How to detect changing directory size in Perl

I am trying to find a way of monitoring directories in Perl, in particular the size of a directory, and upon detecting a change in directory size, perform a particular action.
The issue I have is with large files that require a noticeable amount of time to copy into this directory, i.e. > 100MB. What happens (in Windows, not Unix) is the system reserves enough disk space for the entire file, even though the file is still copying in progress. This causes problems for me, because my script will try to perform an action on this file that has not finished copying over. I can easily detect directory size changes in Unix via 'du', but 'du' in Windows does not behave the same way.
Are there any accurate methods of detecting directory size changes in Perl?
Edit: Some points to clarify:
- My Perl script is only monitoring a particular directory, and upon detecting a new file or a new directory, perform an action on this new file or directory. It is not copying any files; users on the network will be copying files into the directory I am monitoring.
- The problem occurs when a new file or directory appears (copied, not moved) that is significantly large (> 100MB, but usually a couple GB) and my program fires before this copy completes
- In Unix I can easily 'du' to see that the file/directory in question is growing in size, and take the appropriate action
- In Windows the size is static, so I cannot detect this change
- opendir/readdir/closedir is not feasible, as some of the directories that appear may contain thousands of files, and I want to avoid the overhead of
Ideally I would like my program to be triggered on change, but I am not sure how to do this. As of right now it busy waits until it detects a change. The change in file/directory size is not in my control.
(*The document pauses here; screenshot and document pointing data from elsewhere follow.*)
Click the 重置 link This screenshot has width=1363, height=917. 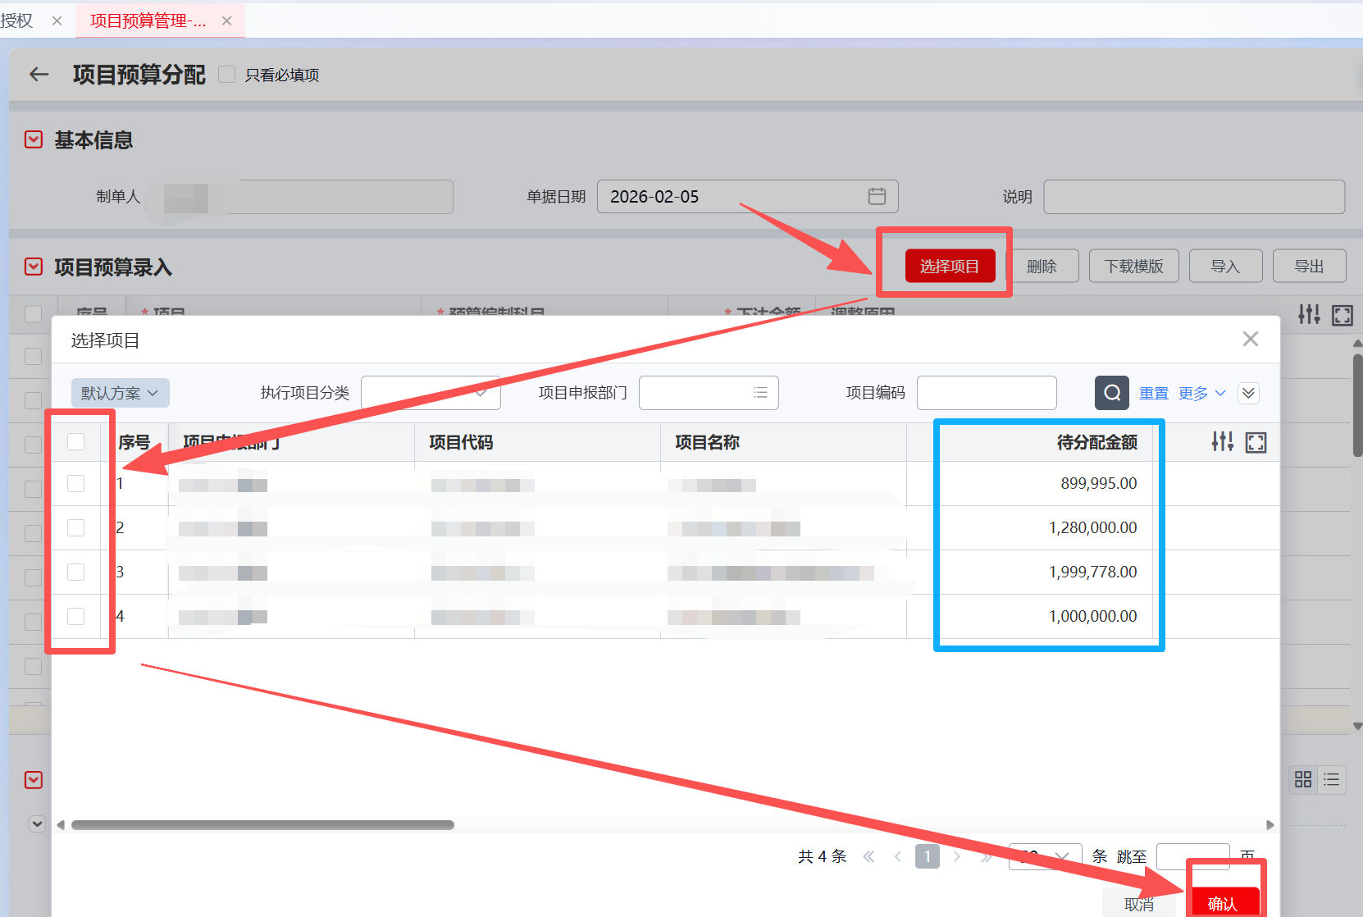1153,393
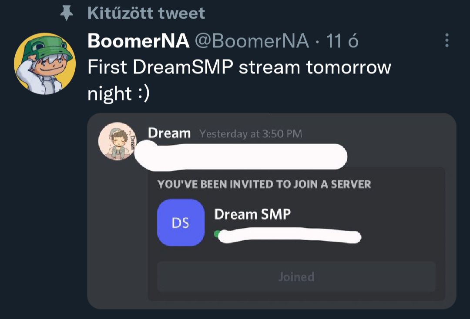Viewport: 470px width, 319px height.
Task: Open the @BoomerNA handle link
Action: coord(252,41)
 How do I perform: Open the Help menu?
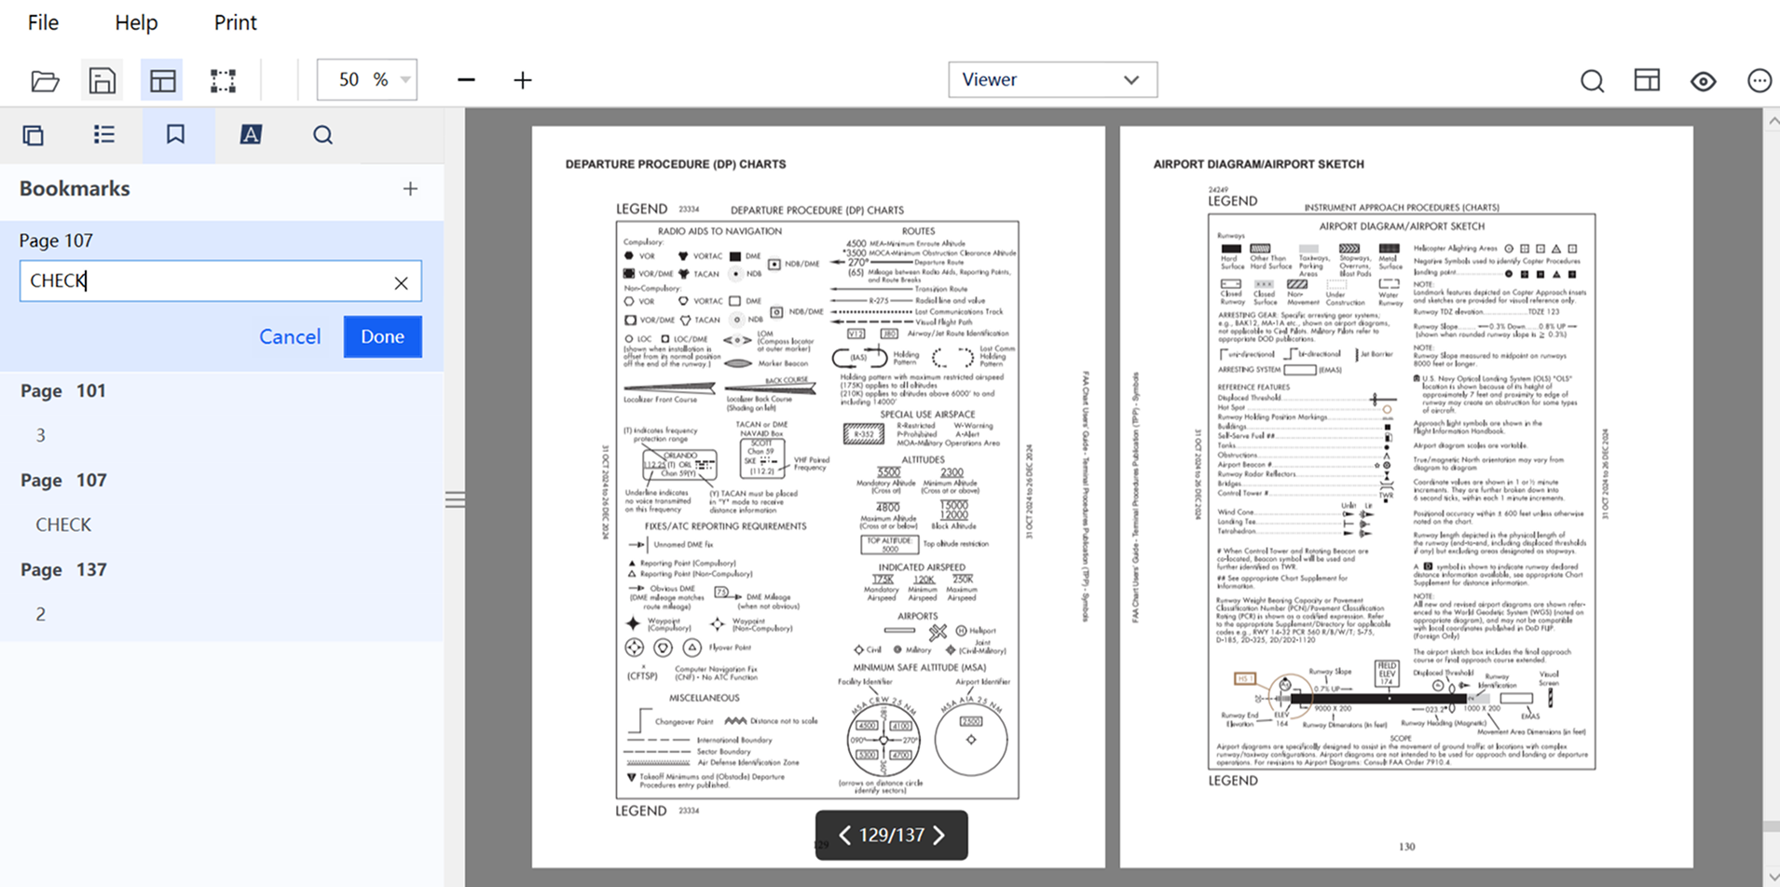[x=135, y=22]
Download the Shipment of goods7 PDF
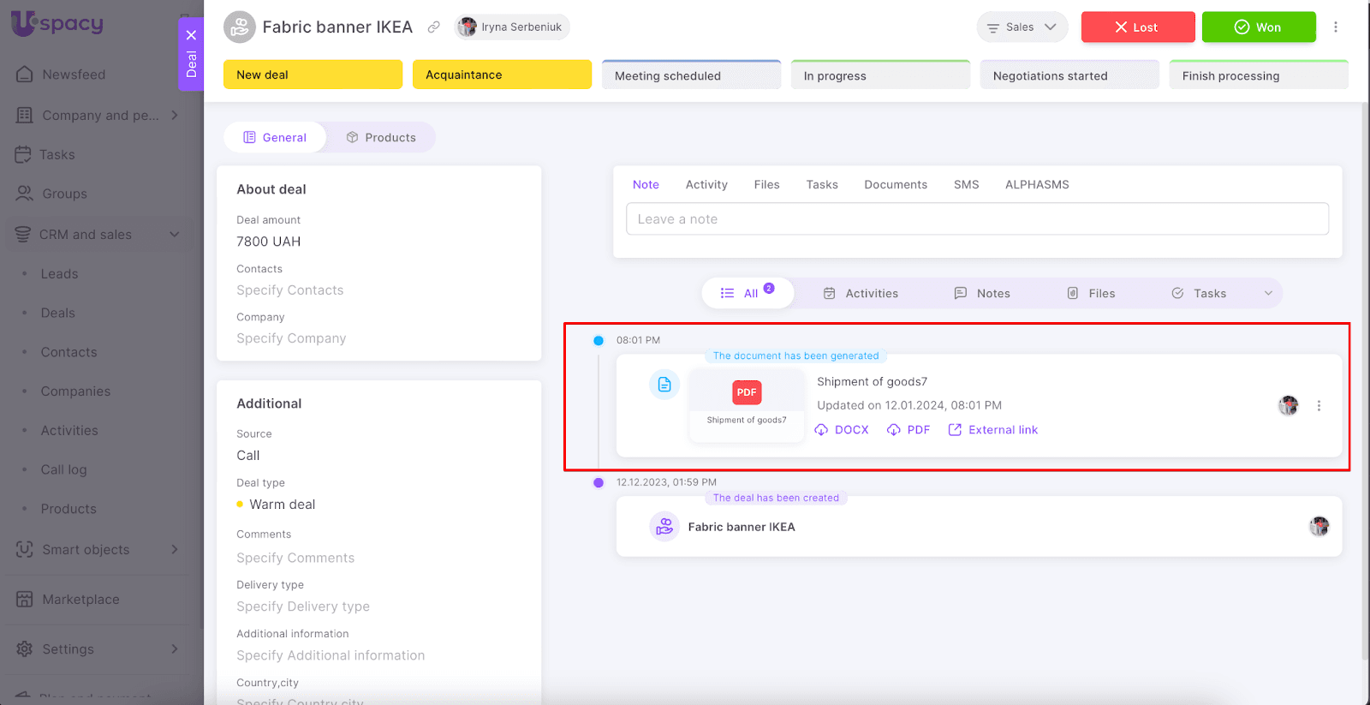The width and height of the screenshot is (1370, 705). (x=908, y=430)
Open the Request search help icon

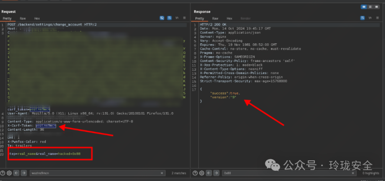[x=3, y=173]
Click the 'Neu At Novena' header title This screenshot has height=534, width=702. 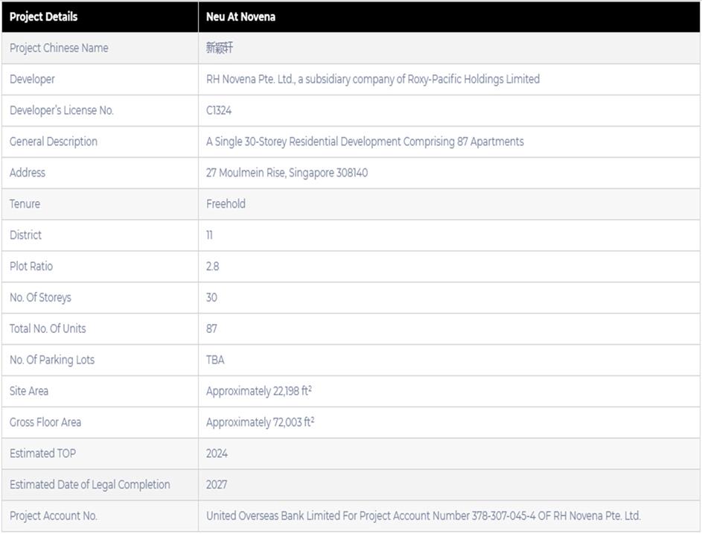click(x=240, y=16)
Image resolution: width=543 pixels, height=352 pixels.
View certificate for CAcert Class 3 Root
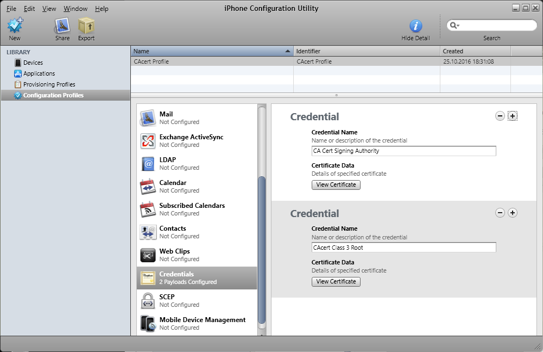tap(336, 281)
You seem to be working around the underlying issue rather than addressing it -- your program is not properly sending a notification when it is finished copying a file. Why not do that instead of using OS-specific mechanisms to try to indirectly determine when the operation is complete?
You can use Linux::Inotify2 or Win32::ChangeNotify to detect directory/file changes.
EDIT: File::ChangeNotify seems a better option (cross-platform & used by Catalyst)
As I understand it, you are polling a directory with thousands of files. When you see a new file, there is an action that is taken on the file. This causes problems if the file is in use or still being copied, correct?
There are potentially several solutions:
1) Use flock to detect if the file is still in use by another process (test if it works properly on your OS, file system, and Perl version).
2) Use a LockFile call on Windows. If it fails, the OS or another process is using that file.
3) Change the poll interval to a non busy time on the server and take the directory off line while your process completes.
Evaluating the size of a directory is something all but the most inexperienced Perl programmers should be able to do. You can write your own portable version of du in 15 lines of code if you know about:
Either glob or opendir / readdir / closedir to iterate through the files in a directory
The filetest operators (-f file, -d file, etc.) to distinguish between regular files and directory names
The stat function or file size operator -s file to obtain the size of a file
There is a nice module called File::Monitor, it will detect new files, deleted files, changes in size and any other attribute that can be done with stat. It will then go and out put the files for you.
http://metacpan.org/pod/File::Monitor
You set up a baseline scan, then set up a call back for each item you are looking for, so new changes you can see via
$monitor->watch( {
name => 'somedir',
recurse => 1,
callback => {
files_created => sub {
my ($name, $event, $change) = #_;
# Do stuff
}
}
} );
If you need to go deeper than one level just do it to whatever level you need. After this is done and it finds new files you can trigger you application to do what you want on the files.